Penalties of Statutory Rape in California
A statutory rape sentence depends upon the circumstances at hand. Statutory rape is a ‘wobbler’ offense, which means the prosecutor has the ability to either charge the defendant with either a misdemeanor or a felony. The prosecutor will go over the evidence go through three criteria to decide:
- If the defendant is within three years of age of the alleged victim. In this situation, statutory rape would be considered a misdemeanor.
- If the defendant is more than three years older than the victim. In this situation, statutory rape can be charged as either a misdemeanor or felony
- If the defendant is above 21 and the victim is under 16. In this situation, statutory rape could be charged as either a misdemeanor or a felony.
The second and third circumstances are up to the District Attorney’s discretion. When determining whether to charge your case as a misdemeanor or felony, the district attorney will weigh factors such as your criminal history and the circumstances of the sexual encounter.
Statutory Rape Charges Outside of California
Some U.S. states have taken actions to protect individuals who were unaware of their sexual partner’s true age. In these cases, factors will be weighed such as the underage partner’s age, the defendant’s age, and the circumstances of the sexual behavior.
Contact Pride Legal
If you or a loved one has been accused of statutory rape, we invite you to contact us at Pride Legal for legal counseling or any further questions. To protect your rights, hire someone who understands them.
Q: What is the limitations of statutory rape in California?
A: The statute of limitations for statutory rape in California is either 1 or 3 years. 1 year after the date of incident if it was a misdemeanor, and 3 years after the date of incident if it was a felony.
Q: What if there was no intercourse, does oral sex count?
A: No. Under California law statutory rape requires you to engage in sexual intercourse with the victim. However, this does not mean it is not a crime. Engaging in oral sex with a minor, depending on the circumstance may lead to charges under unlawful oral copulation (Cal. Penal Code section 288a).
Q: What are the components in order to find an individual guilty of statutory rape under California Penal Code 261.5?
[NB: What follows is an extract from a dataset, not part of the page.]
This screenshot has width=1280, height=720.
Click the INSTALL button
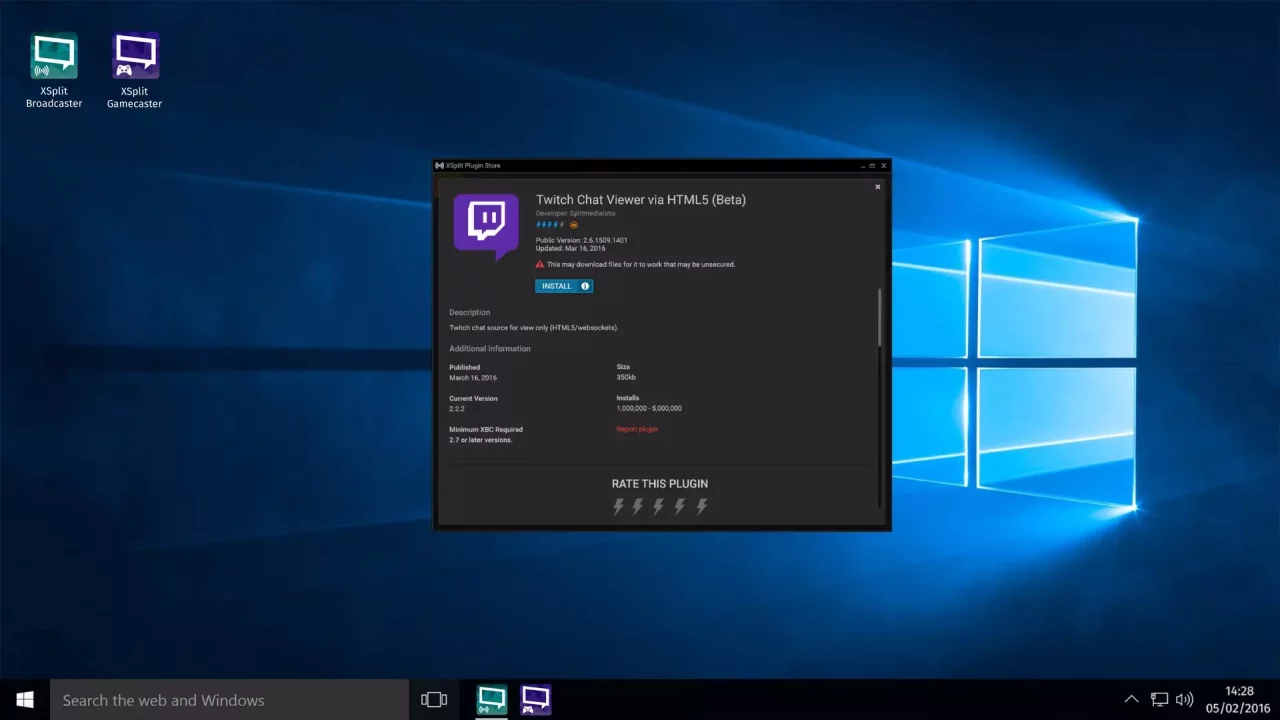556,286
A: In California, if you engage in sexual intercourse with someone who is not your spouse, under the age of 18.
Q: If I am guilty of statutory rape, do I have to register as a sex offender?
A: No. While most sex crimes require sex offender registration, this is not a requirement for an individual who is convicted of statutory rape under California law.
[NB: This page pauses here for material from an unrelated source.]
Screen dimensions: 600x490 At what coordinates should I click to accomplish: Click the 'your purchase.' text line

Q: Is it statutory rape if it is done between two individuals that are both minors?
A: It depends. This situation will likely be decided based on each state’s jurisdiction. Although it seems that both parties are open to be charged with statutory rape, it is unlikely. This is due to the fact that it is difficult for prosecutors to determine which party is the victim and find justification on why both parties are not equally guilty for engaging in the same act. Hence, it is not a sexual offense, but unlawful sexual conduct for both sides.